> **RECORD SET**:
########
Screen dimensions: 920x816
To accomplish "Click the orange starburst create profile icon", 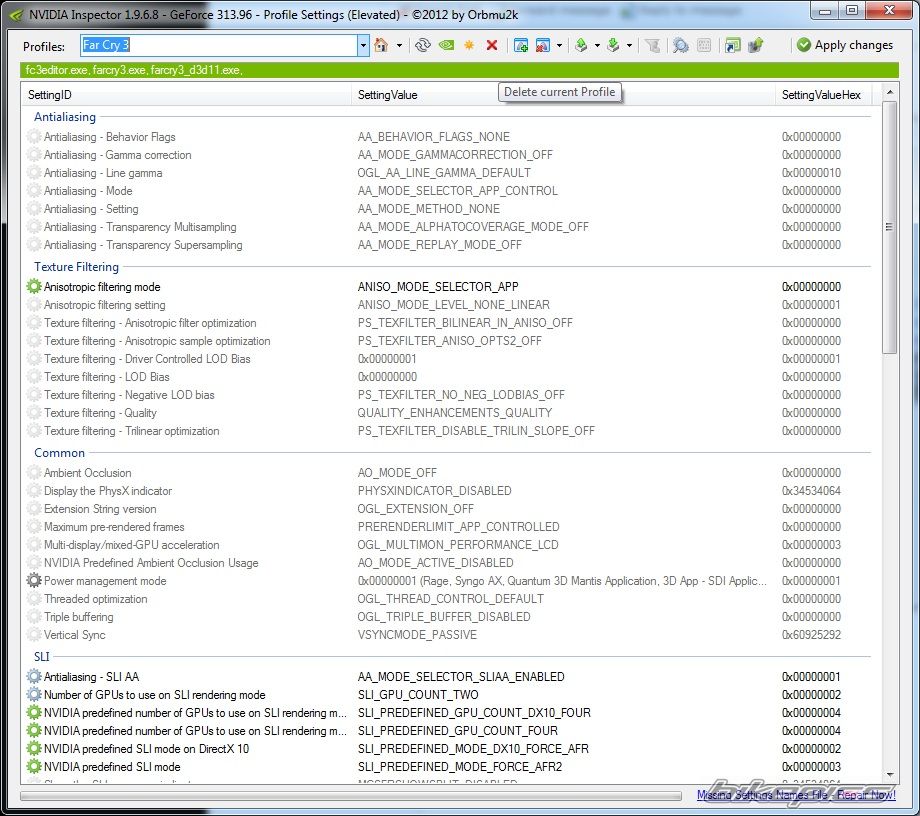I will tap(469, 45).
########
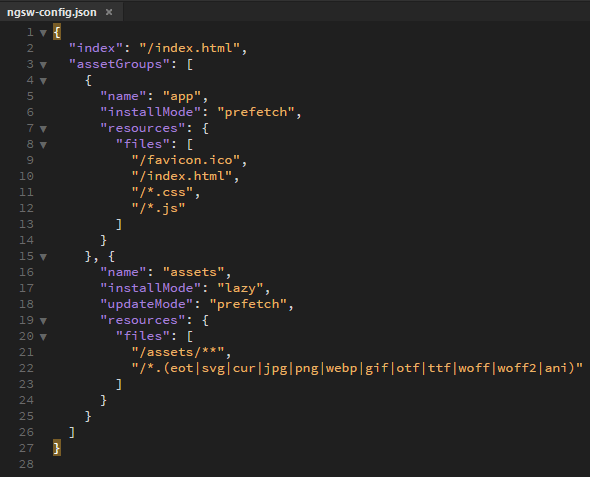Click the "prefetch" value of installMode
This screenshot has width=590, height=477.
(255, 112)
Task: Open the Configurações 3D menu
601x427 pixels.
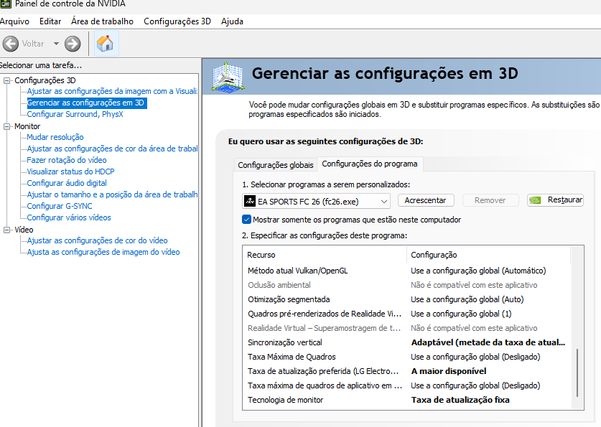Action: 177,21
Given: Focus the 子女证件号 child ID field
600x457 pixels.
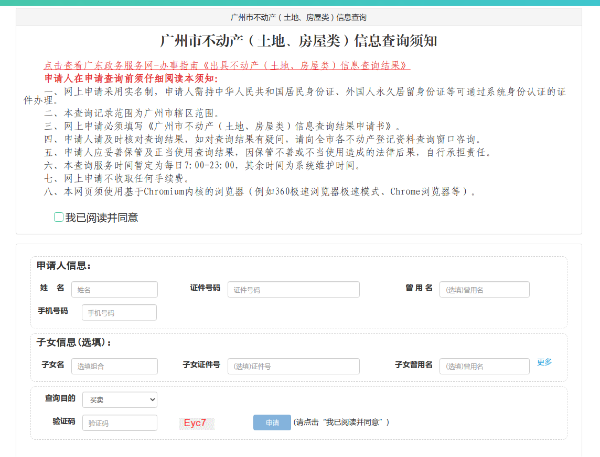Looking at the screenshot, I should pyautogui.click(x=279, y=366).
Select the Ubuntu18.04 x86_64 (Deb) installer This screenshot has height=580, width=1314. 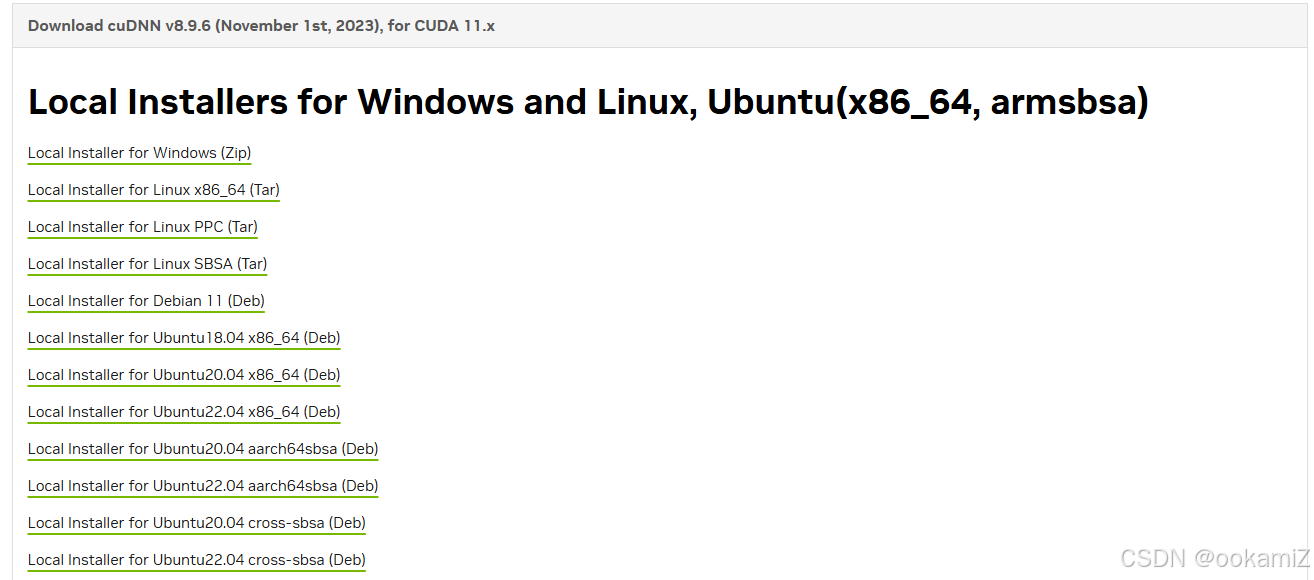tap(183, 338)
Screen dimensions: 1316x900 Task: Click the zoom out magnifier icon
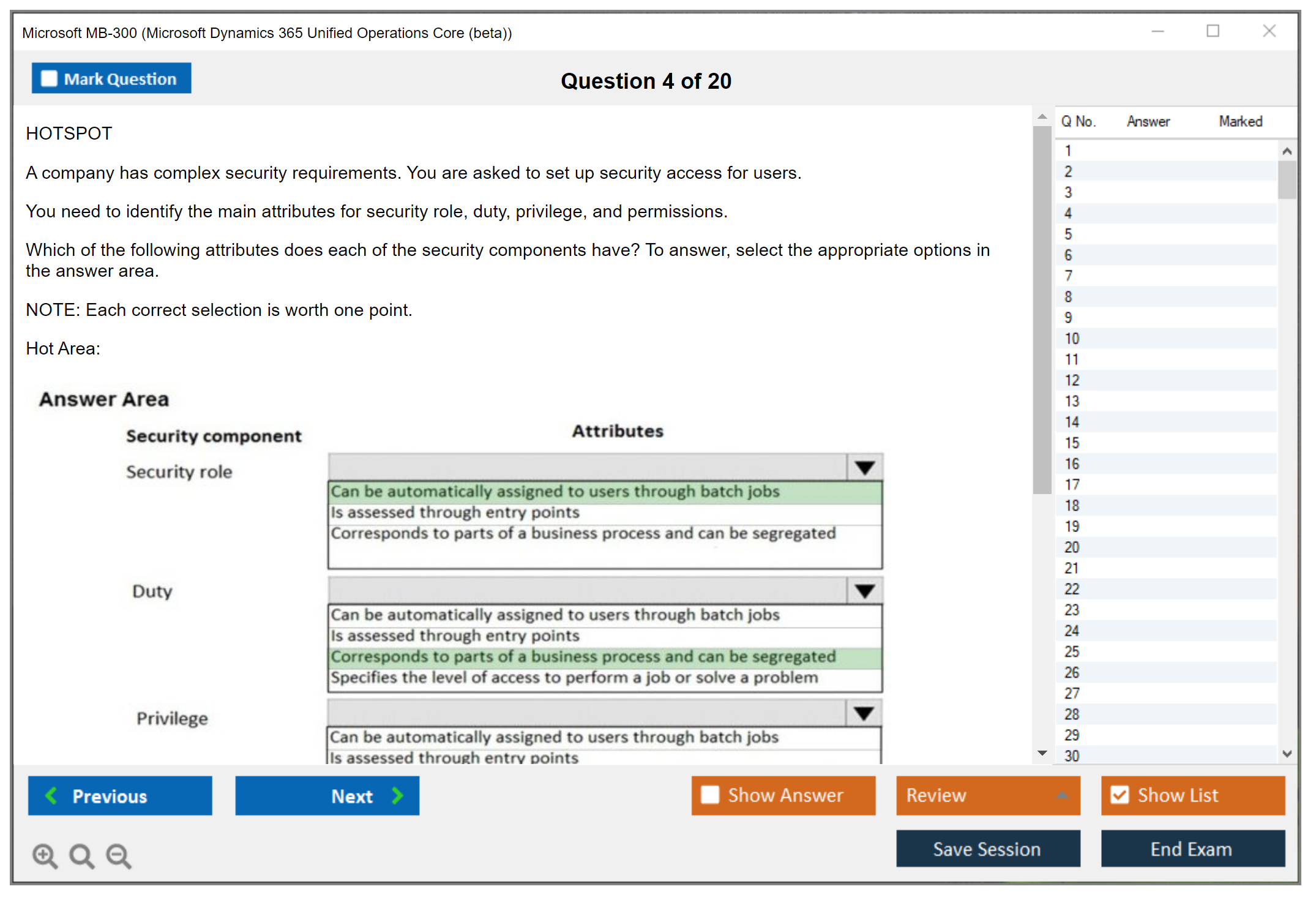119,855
########
> **REQUIREMENT**:
Which lines in the entries above contain the string "dimensions" (case-sensitive)? Gather and copy each of them in full.

> **OUTPUT**:
Screen dimensions: 920x816
Screen dimensions: 1316x900 Task: Click the zoom out magnifier icon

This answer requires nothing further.